I'm trying to figure out how to use an old Sunpak 611 with my Canon 6D. I have a little 90ex mounted on the camera and a Wein optical slave plugged into the 611. When I fire the camera, both strobes flash, seemingly at the same time, but the effect of the 611 isn't seen in the photo. Setting the camera's shutter at 1/30 doesn't help. Suggestions anyone?


----------



## Jim Saunders (Jul 18, 2018)

What's the chance your 90EX is giving the pre-flashes meant to reduce red-eye, and your studio light is syncing to those?

Jim


----------



## Mt Spokane Photography (Jul 18, 2018)

Jim Saunders said:


> What's the chance your 90EX is giving the pre-flashes meant to reduce red-eye, and your studio light is syncing to those?
> 
> Jim


If the 90 EX is set to be a Master, it will preflash the exposure settings to the slave camera before the main flash. In this case, your Wein slave unit will trigger the flash incorrectly.
Thurn off the master setting as well as any red eye settings.


----------



## Valvebounce (Jul 18, 2018)

Hi Pierogo. 
As well as the other two suggestions ETTL also has a pre flash for the camera to measure the exposure and this will also set off optical triggers, been there done that, T shirt etc!  
You need to go full manual on the flash settings, also don’t try to use the fastest flash sync once you get going as this usually doesn’t work well on remote triggers, drop a 1/3 stop on the speed and you should be good to go.
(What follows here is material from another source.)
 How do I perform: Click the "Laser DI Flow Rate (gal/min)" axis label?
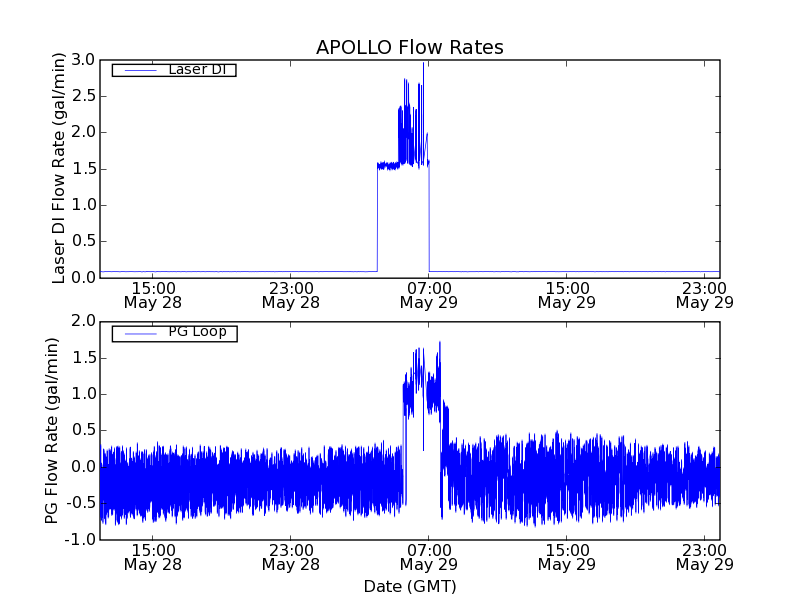tap(59, 168)
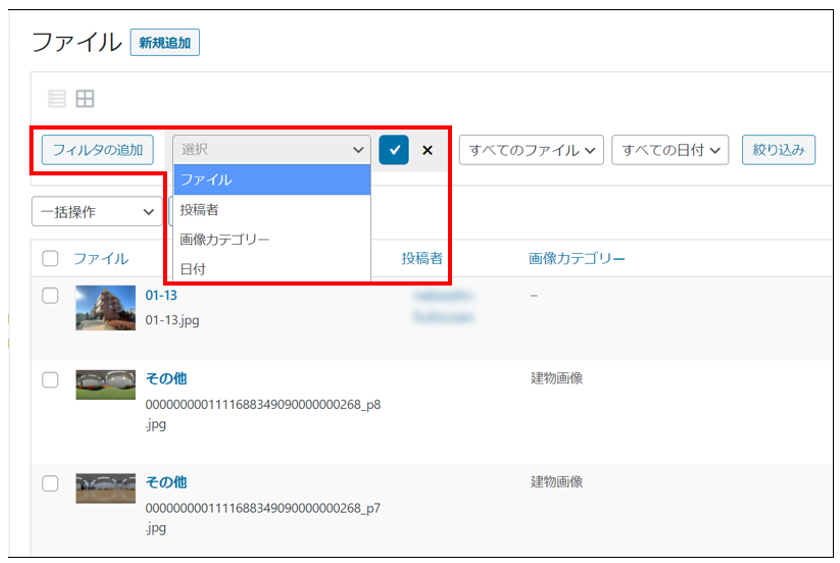Check the checkbox for the _p8 image row
Image resolution: width=840 pixels, height=563 pixels.
[51, 379]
I was using (dumb) wireless triggers to set off remote flashes for a timelapse and it worked at full sync except the 20 or so little groups of 2 or 3 shots that had shutter shadow on them which almost ruined the whole thing, I dropped from 1/250th down to 1/200 (crop body) for the next session and all was well. 

Once you get this sorted hopefully you should rapidly get to grips with the flash power and get some good results. 

Cheers, Graham. 



Mt Spokane Photography said:


> Jim Saunders said:
> 
> 
> > What's the chance your 90EX is giving the pre-flashes meant to reduce red-eye, and your studio light is syncing to those?
> ...


----------



## pierogo (Jul 20, 2018)

I set the 90ex to manual and the Sunpak fired IN SYNCH!
Plus, setting the 90ex to manual, which I'd never done, revealed that I can control its output as an on-camera fill, rather than just use it as a trigger, conserving its power and shortening its recycle time in the process.
I can't tell you how happy I am about this. 
I'm looking forward to playing with this powerful old flash you folks have made new for me.
Thank you very much!


----------



## Valvebounce (Jul 21, 2018)

Hi pierogo. 
Glad to hear you have it working, thanks for letting us know, so often people come here, ask for advice and don’t bother to let us know how they got on. 

Cheers, Graham. 



pierogo said:


> I set the 90ex to manual and the Sunpak fired IN SYNCH!
> Plus, setting the 90ex to manual, which I'd never done, revealed that I can control its output as an on-camera fill, rather than just use it as a trigger, conserving its power and shortening its recycle time in the process.
> I can't tell you how happy I am about this.
> I'm looking forward to playing with this powerful old flash you folks have made new for me.
> Thank you very much!


----------